It is typical of Mucha’s style, combining elements of design and traditional art in the Art Nouveau style. These four lithographs, executed in 1899 during the height of Mucha’s popularity, feature images of women adorned in flowing robes against backgrounds from nature and are typified by the delicate use of colour and swirling depictions of natural surroundings. The framing of each depiction recalls the stained glass and form of Gothic architecture, and the combination is at once both harmonious and breathtaking.

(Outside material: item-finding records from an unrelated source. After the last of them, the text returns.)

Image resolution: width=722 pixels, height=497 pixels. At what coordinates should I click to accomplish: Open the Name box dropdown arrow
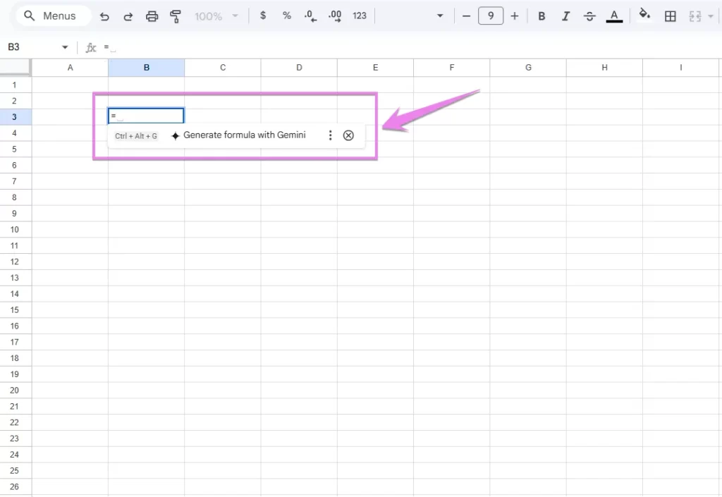pos(65,47)
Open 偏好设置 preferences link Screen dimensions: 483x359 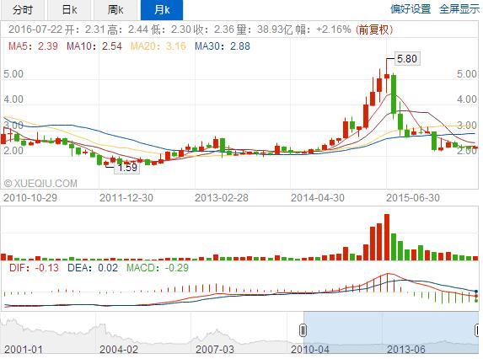coord(411,9)
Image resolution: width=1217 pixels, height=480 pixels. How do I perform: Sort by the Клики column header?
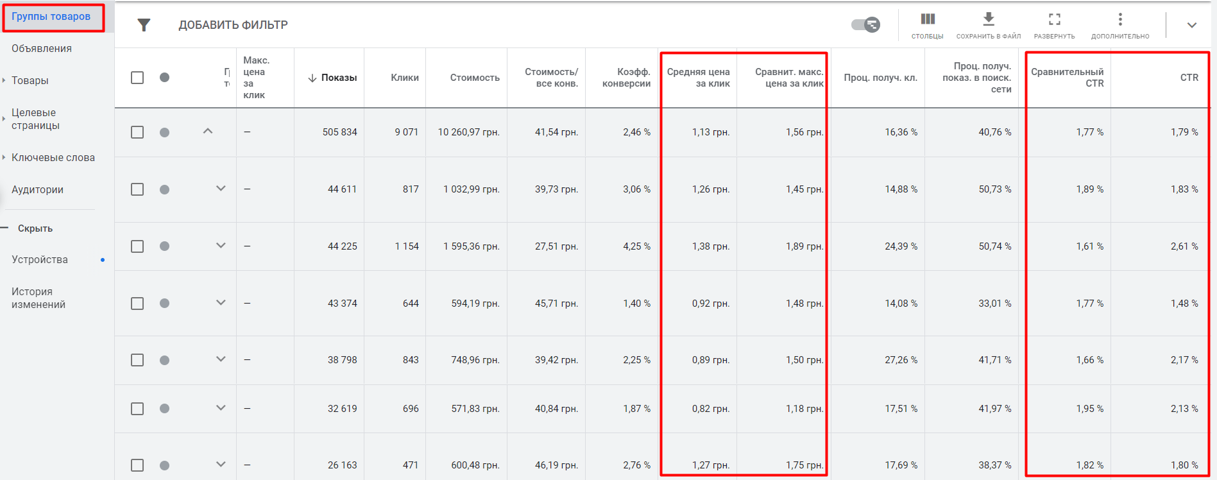(x=404, y=78)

Mucha's popularity soared after he created a poster for the actress Sarah Bernhardt, advertising her role in the play Gismonda. The actress subsequently commissioned him to create further such work for a six year period. The Art Nouveau style, with inspiration taken heavily from the swirling forms of plants, leaves and flowers, was hugely popular before the rise of Art Deco, and has remained so today. Mucha’s work has perhaps remained popular because of its affinity with the themes of nature and its blend of artistic genius, magnificent execution and ability to combine elements of design with formal artistry.
In the 1960s Mucha's work enjoyed a revival, perhaps due to the symbolism of flowers and nature ringing true within the peace and 'hippy' movements. The style of Art Nouveau, and Alphonse Mucha, also fitted well with the 'psychedelic' trend in the 1960s and this is testimony to the timelessness and adaptability of Mucha’s work.